La Venerable Margarita rió.

– Jacobo Estuardo te amará, seguramente, mi niña. -Porque casi no hay mujer a la que no ame, pensó para sus adentros.

– Ahora tienes que encontrarle marido a Rosamund, abuela -dijo Meg, con gesto travieso-. Yo sé que quiere regresar a su casa, a su amada Friarsgate, cuando yo me vaya al norte a fines del verano.

– En su momento le encontraremos un marido a tu compañera. Hay tiempo, y debemos escoger con cuidado.

– Ya lo ves -dijo Meg más tarde, cuando estaban en la cama-. Eres un premio para darle a alguien, igual que yo. Pero cuando llegue el momento, haz que te permitan elegir. Recuerda lo que dijo mi abuela. Que después del primer matrimonio, incluso del segundo, una mujer tiene derecho a elegir a su siguiente marido. Recuérdaselo cuando te llegue el momento.
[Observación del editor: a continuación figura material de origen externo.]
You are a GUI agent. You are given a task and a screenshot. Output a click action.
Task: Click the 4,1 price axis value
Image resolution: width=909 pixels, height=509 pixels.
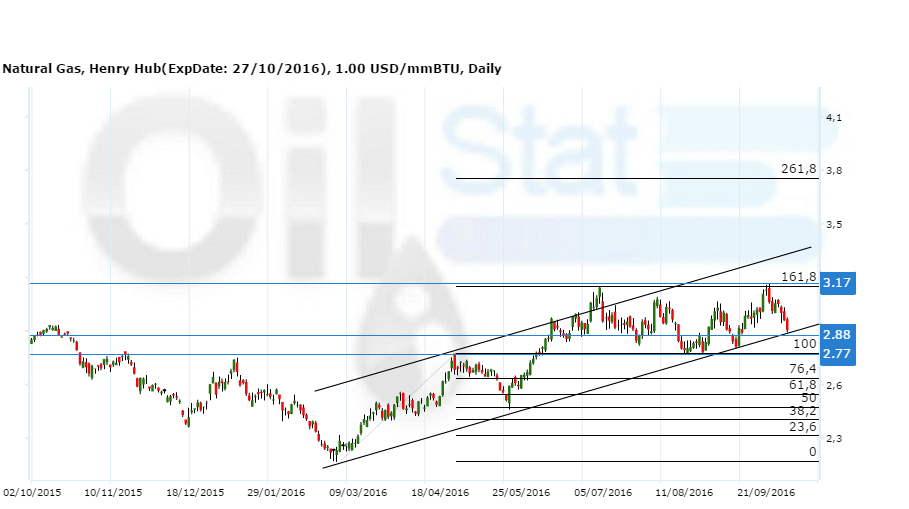pyautogui.click(x=834, y=118)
Se quedaron un mes en Richmond, y después la condesa y sus nietas partieron rumbo a Greenwich. Era la primera vez que Rosamund iba a ese palacio. Como Richmond, estaba sobre el Támesis, pero aquí ella podía ver los mástiles de las altas naves que recorrían el mundo cuando navegaban río abajo hacia el mar. El príncipe Enrique se unió a ellas un tiempo, pues su abuela le había pedido que fuera. El rey no se separaba del heredero que le quedaba. Era casi como si creyera que con su custodia personal podía proteger al muchacho de cualquier cosa. El Príncipe incluso dormía en una pequeña habitación a la que solo se Podía entrar pasando por el dormitorio de su padre. A los amigos del joven Enrique su situación les hacía mucha gracia, pero al príncipe no. De ahí que un respiro con su maravillosa abuela y sus hermanas fuera muy bienvenido.

La princesa María, traída desde Eltham, admiraba a un compañero mayor de su hermano, Charles Brandon.

– Un día me voy a casar con él -dijo, temeraria, pese a sus siete años. Toda la familia recibió su comentario con mucho humor.

– Las princesas no se casan con caballeros sin título, María -le dijo, reprendiéndola, su abuela-. Se casan con reyes o duques, o con otros príncipes. El joven Brandon tiene encanto, se nota, pero es un aventurero. No posee tierras ni riqueza. Caramba, que ni a Rosamund se lo daría por esposo. No lo vale.

– Algún día será alguien, abuela -respondió María, impertinente-. ¡Y yo me casaré con él!


– ¿Juegas al tenis? -le preguntó el príncipe Enrique a Rosamund una tarde en que estaban sentados mirando el río.

Rosamund levantó la mirada. Vestía el jubón y la falda verdes con sus mangas de zangala blanca. La condesa dictaminó que el luto había terminado y les regaló trajes nuevos a sus dos nietas y a Rosamund.

– No, Su Alteza, no juego tenis.

– ¡Entonces ven, que te enseño! -dijo Enrique, tomándola de la mano para ponerla de pie-. ¿Cómo te vas a quedar ahí, mirando el agua? Yo me aburro.

– A mí me tranquiliza, Su Alteza.

– Te va a gustar el tenis -insistió él, arrastrándola consigo.

Pero a ella no le gustó ese juego brusco, y se tropezó con la falda nueva y, casi de inmediato, se torció el tobillo cuando salió a correr una pelota impulsada por él.

– ¡Ah, si me rompí la falda no te lo perdonaré nunca! -exclamó-¡Ay! ¡No me puedo levantar! -Se encogió de dolor cuando intentó incorporarse.